**Supplied records**.
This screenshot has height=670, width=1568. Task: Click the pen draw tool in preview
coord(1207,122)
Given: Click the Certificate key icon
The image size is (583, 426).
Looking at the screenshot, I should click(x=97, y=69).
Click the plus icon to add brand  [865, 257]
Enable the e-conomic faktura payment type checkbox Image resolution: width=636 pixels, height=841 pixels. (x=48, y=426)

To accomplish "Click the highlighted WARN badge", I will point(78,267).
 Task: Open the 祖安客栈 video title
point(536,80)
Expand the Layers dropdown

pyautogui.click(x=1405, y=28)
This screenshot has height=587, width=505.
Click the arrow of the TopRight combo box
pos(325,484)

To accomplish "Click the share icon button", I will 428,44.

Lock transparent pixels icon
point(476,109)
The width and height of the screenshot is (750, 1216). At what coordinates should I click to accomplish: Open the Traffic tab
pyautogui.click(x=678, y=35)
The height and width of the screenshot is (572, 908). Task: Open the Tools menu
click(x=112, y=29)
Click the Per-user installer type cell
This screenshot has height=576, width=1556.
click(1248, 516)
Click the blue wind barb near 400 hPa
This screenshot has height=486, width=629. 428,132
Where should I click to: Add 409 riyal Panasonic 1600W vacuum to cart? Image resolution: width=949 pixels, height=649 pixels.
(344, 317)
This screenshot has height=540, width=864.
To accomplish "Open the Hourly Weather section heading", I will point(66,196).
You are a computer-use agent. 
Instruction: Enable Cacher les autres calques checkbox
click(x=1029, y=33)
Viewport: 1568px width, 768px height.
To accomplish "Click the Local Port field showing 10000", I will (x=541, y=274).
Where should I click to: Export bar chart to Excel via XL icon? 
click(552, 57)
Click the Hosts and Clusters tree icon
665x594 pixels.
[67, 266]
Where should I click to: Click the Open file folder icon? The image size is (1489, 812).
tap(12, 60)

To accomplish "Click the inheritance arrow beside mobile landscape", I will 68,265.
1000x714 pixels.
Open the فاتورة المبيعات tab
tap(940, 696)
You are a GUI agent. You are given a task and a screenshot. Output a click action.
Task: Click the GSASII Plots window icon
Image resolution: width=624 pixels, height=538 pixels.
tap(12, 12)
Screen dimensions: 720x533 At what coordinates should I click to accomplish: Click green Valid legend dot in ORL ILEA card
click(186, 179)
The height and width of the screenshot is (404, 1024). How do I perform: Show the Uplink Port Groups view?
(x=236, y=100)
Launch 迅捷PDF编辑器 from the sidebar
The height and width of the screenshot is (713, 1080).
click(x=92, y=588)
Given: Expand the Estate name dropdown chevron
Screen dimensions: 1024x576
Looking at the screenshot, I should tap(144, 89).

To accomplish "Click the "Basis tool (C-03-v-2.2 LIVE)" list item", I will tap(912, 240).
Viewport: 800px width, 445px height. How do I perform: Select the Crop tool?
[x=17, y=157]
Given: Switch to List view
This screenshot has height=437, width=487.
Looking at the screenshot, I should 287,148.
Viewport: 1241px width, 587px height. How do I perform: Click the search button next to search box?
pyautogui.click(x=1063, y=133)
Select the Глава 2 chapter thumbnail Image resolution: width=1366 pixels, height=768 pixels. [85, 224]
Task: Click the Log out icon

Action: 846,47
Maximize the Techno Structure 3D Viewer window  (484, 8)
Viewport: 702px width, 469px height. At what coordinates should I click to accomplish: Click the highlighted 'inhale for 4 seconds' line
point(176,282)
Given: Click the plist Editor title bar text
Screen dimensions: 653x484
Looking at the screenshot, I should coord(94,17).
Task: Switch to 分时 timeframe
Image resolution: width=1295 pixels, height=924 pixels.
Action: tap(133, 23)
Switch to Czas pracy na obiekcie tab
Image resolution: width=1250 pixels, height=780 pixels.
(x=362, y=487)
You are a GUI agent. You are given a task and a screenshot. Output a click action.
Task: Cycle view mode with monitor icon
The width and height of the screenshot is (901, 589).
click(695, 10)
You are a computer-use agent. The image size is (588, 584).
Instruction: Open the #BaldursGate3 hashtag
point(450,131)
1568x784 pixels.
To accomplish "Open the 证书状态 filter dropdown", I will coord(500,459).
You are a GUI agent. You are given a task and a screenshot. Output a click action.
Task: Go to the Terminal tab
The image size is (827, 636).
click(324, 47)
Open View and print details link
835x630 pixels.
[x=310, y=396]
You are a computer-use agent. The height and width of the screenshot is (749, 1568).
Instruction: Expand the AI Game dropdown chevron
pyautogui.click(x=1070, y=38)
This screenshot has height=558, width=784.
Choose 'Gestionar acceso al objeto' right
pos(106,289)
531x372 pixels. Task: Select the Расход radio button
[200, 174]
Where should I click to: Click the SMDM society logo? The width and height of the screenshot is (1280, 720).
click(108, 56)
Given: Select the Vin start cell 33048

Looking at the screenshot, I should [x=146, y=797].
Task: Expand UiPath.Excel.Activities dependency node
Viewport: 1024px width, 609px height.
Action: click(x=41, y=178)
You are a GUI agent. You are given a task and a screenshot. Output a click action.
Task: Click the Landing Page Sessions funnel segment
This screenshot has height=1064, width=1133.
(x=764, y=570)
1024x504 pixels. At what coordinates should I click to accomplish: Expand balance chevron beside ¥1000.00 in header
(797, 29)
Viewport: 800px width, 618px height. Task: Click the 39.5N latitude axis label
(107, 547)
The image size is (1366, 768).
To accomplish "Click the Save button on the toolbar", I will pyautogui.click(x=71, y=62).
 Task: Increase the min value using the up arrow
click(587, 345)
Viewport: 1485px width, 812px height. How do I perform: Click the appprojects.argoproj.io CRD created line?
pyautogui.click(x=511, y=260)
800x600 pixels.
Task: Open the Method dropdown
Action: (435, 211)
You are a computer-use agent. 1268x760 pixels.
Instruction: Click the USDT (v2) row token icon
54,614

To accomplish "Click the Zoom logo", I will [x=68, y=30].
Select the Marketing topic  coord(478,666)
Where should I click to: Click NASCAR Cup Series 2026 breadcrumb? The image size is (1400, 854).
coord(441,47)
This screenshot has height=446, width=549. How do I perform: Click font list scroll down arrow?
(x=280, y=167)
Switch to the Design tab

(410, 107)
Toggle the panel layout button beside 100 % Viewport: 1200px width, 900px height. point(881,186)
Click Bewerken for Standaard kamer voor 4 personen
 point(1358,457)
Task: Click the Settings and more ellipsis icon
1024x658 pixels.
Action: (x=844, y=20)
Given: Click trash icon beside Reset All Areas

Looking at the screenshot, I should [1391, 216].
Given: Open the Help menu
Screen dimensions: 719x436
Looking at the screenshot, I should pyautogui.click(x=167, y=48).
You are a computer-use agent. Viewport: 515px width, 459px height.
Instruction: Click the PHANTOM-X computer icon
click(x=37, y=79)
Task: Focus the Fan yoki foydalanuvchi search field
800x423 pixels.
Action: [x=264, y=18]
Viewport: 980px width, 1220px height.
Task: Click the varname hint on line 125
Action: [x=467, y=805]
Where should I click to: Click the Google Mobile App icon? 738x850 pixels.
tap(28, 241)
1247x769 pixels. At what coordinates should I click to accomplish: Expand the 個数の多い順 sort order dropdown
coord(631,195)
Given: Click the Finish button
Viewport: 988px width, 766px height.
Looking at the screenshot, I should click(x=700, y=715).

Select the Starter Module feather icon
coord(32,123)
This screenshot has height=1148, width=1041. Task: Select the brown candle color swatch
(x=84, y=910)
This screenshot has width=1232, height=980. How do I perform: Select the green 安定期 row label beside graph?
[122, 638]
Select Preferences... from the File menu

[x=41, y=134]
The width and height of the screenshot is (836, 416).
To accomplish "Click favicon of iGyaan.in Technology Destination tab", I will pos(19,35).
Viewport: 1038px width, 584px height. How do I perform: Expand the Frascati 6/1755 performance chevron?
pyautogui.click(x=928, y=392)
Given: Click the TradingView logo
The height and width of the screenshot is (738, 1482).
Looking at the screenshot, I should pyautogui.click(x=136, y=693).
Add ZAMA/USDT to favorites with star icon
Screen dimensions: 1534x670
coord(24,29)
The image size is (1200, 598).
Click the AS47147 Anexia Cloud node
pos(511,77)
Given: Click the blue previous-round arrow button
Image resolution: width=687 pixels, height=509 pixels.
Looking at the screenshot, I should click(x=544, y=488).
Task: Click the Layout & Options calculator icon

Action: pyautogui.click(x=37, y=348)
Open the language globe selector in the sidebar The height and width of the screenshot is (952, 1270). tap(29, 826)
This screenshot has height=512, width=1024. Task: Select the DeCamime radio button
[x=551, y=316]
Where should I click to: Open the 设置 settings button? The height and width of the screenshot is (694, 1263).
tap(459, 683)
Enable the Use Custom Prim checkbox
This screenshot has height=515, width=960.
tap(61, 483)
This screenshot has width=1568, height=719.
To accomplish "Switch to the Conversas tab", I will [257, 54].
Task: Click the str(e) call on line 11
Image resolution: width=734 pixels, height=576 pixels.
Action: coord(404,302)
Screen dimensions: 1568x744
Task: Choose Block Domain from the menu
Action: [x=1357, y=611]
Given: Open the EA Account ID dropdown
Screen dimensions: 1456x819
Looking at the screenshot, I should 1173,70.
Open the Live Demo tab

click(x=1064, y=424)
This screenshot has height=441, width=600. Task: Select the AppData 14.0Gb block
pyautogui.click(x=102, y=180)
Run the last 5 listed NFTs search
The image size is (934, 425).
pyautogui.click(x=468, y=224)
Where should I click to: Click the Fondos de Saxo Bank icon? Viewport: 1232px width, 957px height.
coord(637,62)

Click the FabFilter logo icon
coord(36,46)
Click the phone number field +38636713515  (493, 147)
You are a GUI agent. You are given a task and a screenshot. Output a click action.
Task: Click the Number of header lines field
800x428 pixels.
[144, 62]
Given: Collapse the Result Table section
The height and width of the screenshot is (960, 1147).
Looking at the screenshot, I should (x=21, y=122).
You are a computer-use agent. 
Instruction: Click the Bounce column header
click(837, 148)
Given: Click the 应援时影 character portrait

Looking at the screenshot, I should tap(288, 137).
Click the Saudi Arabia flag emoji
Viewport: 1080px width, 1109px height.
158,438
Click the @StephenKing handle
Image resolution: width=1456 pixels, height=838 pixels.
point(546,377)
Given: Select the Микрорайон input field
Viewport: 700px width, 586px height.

**Activity**.
Write down again, exactly as given, only the lines above that fall from the line with "Task: Increase the" to the line with "Select the Marketing", inclusive.

**Response area**.
 Task: Increase the min value using the up arrow
click(587, 345)
Viewport: 1485px width, 812px height. How do I perform: Click the appprojects.argoproj.io CRD created line?
pyautogui.click(x=511, y=260)
800x600 pixels.
Task: Open the Method dropdown
Action: (435, 211)
You are a computer-use agent. 1268x760 pixels.
Instruction: Click the USDT (v2) row token icon
54,614

To accomplish "Click the Zoom logo", I will [x=68, y=30].
Select the Marketing topic  coord(478,666)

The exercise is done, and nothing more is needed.